Dopo una pausa dall’horror, nel 1969 Mario Bava torna alla regia di questo thriller gotico, anche conosciuto con il titolo Un’accetta per la luna di miele.
Trama: John Arrington, colpito da raptus di follia, massacra alcune modelle del suo atelier, non c’è però nessuna prova che possa incriminarlo. Sarà un’astuta agente di polizia a mettere fine alla furia omicida di John e a farlo finire in manette.
Perché vederlo: Bava con Il rosso segno della follia riprende le orme del precedente Sei donne per l’assassino, rifacendosi in parte anche a Operazione paura. Questa volta però rinuncia della violenza più spinta a favore del black humor, l’intento è infatti quello di fare il verso allo studio psicologico della figura del maniaco omicida, tanto in voga nel cinema di quel periodo. È quindi evidente il legame con Psycho di Hitchcock, l’omaggio di Bava non si limita solo l’approccio psicanalitico, ma continua in una serie di citazioni sparse per tutto il film. Il regista romano cita spesso anche se stesso, molti sono i rimandi alle sue opere precedenti, quello più evidente di tutti è presente nella scena in cui John guarda in televisione I wurdalak, episodio di I tre volti della paura.
Bava ribalta la logica del thriller, svelando l’identità dell’assassino fin dall’inizio: John è un uomo comune, con una vita comune ma che in realtà nasconde a tutti, e forse anche a se stesso, un terribile segreto che lo spinge a compiere gli efferati omicidi. Non resta quindi più nessun mistero da svelare, se non quello che riguarda il passato di John, inizia così il lungo viaggio attraverso la folle mente dell’uomo in cui realtà e immaginazione si fondono e si confondono.
La storia è raccontata attraverso lo sguardo dell’assassino, l’identificazione con il protagonista è esasperata, in questo modo, pur essendo John un personaggio estremamente negativo, lo spettatore non può che empatizzare con lui, tanto più che quello che accade nel corso della narrazione è ignoto a noi quanto a lui.

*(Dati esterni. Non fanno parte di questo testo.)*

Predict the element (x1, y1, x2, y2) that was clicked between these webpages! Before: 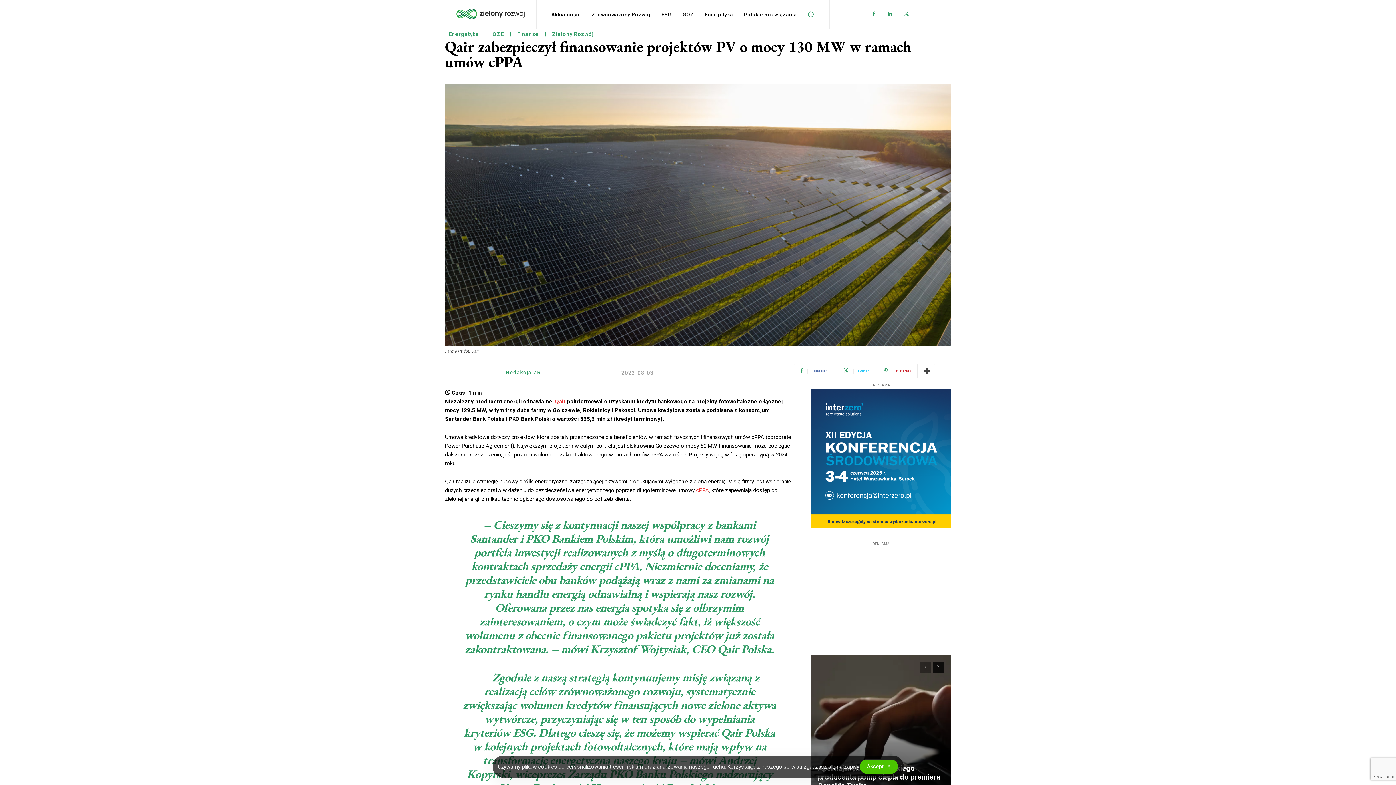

John è un uomo disturbato che ama le donne solo quando hanno l’innocua forma di manichini, la sua alienazione lo spinge poi a indossare abiti da sposa e ad accompagnare i suoi massacri con una rasserenate musica di carillon (è evidente che il capolavoro di Dario Argento, Profondo Rosso, ha qualche debito con Il rosso segno della follia).
Bava dissemina false piste per tutta la durata del film e rappresenta l’alta borghesia, cui John appartiene, ancora una volta come avida e vigliacca, senza nessun freno morale, ma non può rinunciare a inserire in questo racconto “quotidiano” quello che gli è più caro: l’insondabile, l’irrazionale.
Memorabile la fotografia, dai colori vivaci, quasi psichedelici, curata dallo stesso Bava, così come la colonna sonora firmata da Sante Maria Romitelli. La regia è quella di un vero maestro, Bava sorprende con inquadrature sperimentali: cambi di fuoco repentini, giochi di luce per evidenziare il passaggio da passato a presente durante i monologhi di John, prospettive distorte.
Il rosso segno della follia non è certo il film più riuscito di Bava, ma è tra i più sentiti, curati e personali del regista, e come sempre innovativo.
Curiosità: Il film fu girato in Spagna, nella villa di Francisco Franco, il produttore fece però inserire alcuni esterni parigini, per creare un’ambientazione francese. Nella versione italiana invece, per giustificare i nomi anglofoni, il racconto si svolge a Londra. A proposito della produzione spagnola Bava dice: “Ho girato in Spagna, nella villa di Franco, con i gendarmi che non volevano che sporcassi di sangue le scalinate, e quei tecnici spagnoli che non mi fanno impazzire, non ci tornerò più, lo giuro.”